BOFIT Viikkokatsaus / BOFIT Weekly Review 2017/48

China's finance ministry announced last week that import duties on 187 consumer goods will be reduced starting from today (Dec 1). Import duties drop on average from 17 % to under 8 %. The wide-ranging list of consumer products includes seafood, cheeses, nuts, mineral water, alcoholic beverages, pharmaceuticals, perfumes, cosmetics, hygiene products, clothing, home appliances, household devices and baby diapers. Many products on the list are considered luxury items.

The WTO reports that the average import duty on non-agricultural products in China was 9 % in 2015, a level that is relatively low compared to other emerging economies (duties range from 6 to 60 %), but is clearly higher that in developed economies (2–4 %).
___
=== Brief 1 ===
Translate this sentence from the BOFIT review into Spanish: "Many products on the list are considered luxury items."
=== Brief 2 ===
Using the BOFIT review, answer each question briefly.
(a) On how many consumer goods will China reduce import duties?
(b) According to the WTO, what was China's average import duty on non-agricultural products in 2015?
(c) What range of duties does the BOFIT review give for developed economies?
=== Brief 3 ===
Write the next part of the BOFIT review, picking up after its last sentence.

Stored data entries
___
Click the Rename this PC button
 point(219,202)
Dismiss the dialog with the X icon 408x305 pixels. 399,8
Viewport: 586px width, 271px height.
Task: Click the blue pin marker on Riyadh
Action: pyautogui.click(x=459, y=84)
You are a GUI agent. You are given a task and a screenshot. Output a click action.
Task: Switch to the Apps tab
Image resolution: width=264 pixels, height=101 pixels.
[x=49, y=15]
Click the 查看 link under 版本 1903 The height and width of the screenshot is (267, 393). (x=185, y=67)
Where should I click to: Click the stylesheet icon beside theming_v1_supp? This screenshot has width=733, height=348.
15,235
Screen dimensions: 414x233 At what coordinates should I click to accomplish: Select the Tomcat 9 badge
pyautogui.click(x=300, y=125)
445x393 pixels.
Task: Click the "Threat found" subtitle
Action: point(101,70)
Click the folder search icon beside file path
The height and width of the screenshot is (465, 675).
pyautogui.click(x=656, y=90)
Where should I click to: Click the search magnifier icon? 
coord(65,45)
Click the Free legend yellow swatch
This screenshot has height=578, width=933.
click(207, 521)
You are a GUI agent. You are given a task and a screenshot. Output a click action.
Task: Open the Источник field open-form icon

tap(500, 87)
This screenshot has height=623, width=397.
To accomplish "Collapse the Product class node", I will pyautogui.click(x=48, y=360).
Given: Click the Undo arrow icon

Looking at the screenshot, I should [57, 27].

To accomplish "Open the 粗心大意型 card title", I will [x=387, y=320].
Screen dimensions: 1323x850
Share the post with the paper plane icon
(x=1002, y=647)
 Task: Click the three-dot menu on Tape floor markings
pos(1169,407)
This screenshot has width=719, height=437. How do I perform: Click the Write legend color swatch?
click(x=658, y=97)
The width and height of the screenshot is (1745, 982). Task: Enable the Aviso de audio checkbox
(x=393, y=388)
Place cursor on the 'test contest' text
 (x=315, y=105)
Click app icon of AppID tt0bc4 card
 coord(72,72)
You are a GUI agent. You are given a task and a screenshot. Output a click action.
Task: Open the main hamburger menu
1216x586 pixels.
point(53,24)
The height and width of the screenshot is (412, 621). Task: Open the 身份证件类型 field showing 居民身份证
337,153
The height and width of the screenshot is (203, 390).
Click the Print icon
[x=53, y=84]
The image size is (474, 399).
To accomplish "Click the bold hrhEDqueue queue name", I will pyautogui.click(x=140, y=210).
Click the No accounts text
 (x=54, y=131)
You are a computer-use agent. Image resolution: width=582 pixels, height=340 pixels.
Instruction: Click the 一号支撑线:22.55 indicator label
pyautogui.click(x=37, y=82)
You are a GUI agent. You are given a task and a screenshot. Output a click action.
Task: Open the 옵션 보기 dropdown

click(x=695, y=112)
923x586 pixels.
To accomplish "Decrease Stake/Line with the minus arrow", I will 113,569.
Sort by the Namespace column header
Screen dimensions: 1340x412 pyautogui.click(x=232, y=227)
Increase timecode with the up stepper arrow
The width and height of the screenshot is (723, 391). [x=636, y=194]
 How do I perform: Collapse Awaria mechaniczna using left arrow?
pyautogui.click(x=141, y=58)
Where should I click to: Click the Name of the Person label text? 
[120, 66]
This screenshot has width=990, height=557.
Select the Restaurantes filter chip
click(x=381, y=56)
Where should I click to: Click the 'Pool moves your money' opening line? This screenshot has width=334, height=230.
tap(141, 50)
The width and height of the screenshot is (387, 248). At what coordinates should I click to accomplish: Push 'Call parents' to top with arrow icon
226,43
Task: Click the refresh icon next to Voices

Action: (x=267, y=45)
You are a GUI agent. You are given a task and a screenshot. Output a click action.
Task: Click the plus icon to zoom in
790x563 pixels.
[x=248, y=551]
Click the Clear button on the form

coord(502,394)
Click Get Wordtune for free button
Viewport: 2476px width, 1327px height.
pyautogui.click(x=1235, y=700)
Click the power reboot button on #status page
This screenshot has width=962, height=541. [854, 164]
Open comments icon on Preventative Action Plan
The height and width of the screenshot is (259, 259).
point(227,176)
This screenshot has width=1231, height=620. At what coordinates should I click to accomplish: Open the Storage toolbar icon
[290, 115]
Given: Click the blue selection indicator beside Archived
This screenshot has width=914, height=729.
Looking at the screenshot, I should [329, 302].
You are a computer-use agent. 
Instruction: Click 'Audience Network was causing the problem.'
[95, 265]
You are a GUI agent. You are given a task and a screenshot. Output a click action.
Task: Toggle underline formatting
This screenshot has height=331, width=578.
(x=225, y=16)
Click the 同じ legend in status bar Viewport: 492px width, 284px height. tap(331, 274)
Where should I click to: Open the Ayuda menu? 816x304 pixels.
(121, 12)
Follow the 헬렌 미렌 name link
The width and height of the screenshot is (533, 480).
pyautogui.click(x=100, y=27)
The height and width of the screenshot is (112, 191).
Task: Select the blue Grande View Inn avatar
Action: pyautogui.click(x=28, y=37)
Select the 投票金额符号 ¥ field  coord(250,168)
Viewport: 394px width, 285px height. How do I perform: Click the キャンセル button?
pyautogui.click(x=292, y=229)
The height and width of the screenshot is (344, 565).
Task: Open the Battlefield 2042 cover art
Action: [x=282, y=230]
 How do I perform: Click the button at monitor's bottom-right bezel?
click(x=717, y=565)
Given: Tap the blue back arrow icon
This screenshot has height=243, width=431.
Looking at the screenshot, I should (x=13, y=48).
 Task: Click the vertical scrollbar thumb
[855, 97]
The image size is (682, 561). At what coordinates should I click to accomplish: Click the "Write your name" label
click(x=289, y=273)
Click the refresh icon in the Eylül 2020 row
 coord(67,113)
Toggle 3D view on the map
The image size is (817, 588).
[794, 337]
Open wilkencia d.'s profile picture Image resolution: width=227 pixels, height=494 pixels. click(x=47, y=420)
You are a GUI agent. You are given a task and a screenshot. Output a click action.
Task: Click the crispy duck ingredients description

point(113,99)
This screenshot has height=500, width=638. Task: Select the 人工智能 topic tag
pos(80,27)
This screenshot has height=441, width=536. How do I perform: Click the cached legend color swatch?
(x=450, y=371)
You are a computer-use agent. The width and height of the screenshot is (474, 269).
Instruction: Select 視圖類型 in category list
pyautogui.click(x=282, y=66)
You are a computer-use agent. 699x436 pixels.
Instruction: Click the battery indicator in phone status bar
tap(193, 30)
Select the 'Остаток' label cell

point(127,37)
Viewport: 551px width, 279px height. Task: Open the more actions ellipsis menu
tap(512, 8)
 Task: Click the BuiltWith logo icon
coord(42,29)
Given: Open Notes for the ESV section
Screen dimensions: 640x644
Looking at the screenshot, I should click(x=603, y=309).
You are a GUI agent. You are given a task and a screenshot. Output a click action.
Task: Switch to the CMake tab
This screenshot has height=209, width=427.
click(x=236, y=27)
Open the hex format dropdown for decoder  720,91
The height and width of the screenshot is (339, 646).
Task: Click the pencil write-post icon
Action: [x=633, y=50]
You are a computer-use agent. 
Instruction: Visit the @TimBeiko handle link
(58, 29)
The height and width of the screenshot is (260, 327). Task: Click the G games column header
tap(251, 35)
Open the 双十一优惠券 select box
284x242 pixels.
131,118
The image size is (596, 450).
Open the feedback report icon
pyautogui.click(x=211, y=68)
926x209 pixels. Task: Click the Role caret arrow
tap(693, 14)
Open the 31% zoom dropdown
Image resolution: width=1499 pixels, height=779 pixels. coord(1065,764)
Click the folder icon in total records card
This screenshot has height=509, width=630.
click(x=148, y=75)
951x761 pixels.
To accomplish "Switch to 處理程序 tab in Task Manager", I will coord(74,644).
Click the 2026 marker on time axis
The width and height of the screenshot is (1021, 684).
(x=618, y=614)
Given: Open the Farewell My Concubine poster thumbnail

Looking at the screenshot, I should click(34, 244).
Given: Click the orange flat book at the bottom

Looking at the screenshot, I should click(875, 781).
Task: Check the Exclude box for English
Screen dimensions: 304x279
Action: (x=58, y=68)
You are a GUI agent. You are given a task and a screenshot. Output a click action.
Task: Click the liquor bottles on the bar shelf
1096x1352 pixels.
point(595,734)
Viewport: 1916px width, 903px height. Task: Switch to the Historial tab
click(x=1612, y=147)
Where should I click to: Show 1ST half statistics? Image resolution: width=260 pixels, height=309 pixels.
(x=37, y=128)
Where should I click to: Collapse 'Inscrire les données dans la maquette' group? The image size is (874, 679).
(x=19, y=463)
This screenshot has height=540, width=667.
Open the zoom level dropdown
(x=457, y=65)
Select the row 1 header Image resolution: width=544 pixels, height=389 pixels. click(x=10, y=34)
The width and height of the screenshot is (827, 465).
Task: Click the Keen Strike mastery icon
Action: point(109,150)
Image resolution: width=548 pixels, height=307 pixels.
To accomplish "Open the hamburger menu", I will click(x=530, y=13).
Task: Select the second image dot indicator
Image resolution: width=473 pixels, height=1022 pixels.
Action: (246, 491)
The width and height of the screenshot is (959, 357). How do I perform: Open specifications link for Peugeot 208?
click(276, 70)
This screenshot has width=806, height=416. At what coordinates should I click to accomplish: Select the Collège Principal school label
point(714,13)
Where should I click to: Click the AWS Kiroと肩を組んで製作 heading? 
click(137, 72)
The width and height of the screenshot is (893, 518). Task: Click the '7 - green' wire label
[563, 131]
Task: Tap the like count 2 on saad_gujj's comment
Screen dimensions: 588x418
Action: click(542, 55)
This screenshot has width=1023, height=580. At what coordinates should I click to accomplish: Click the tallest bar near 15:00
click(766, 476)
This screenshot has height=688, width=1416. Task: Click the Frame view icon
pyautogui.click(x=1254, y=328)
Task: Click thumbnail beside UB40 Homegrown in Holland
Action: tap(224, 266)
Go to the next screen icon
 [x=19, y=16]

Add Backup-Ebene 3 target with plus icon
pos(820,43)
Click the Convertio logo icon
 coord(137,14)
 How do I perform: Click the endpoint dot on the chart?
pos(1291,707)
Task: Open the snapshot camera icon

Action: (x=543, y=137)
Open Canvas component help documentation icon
___
=== Response area 1 ===
Muchos productos de la lista se consideran artículos de lujo.

=== Response area 2 ===
(a) 187
(b) 9 %
(c) 2–4 %

=== Response area 3 ===
Even if the duty cuts are substantial, many observers expect their impact to be minor. The last round of duty reduction in 2015 had relatively marginal effects. Instead, the main goal of the measure seems to be levelling the playing field for online retailers and brick-and-mortar outlets. Online purchases from foreign sellers are duty-free in China if they are worth less than 2,000 yuan (250 euros). During the year, a buyer can make duty-free purchases of foreign goods up to 20,000 yuan (2,500 euros). In addition, online retailers can offer much lower value-added tax and consumption tax rates than brick-and-mortar shops.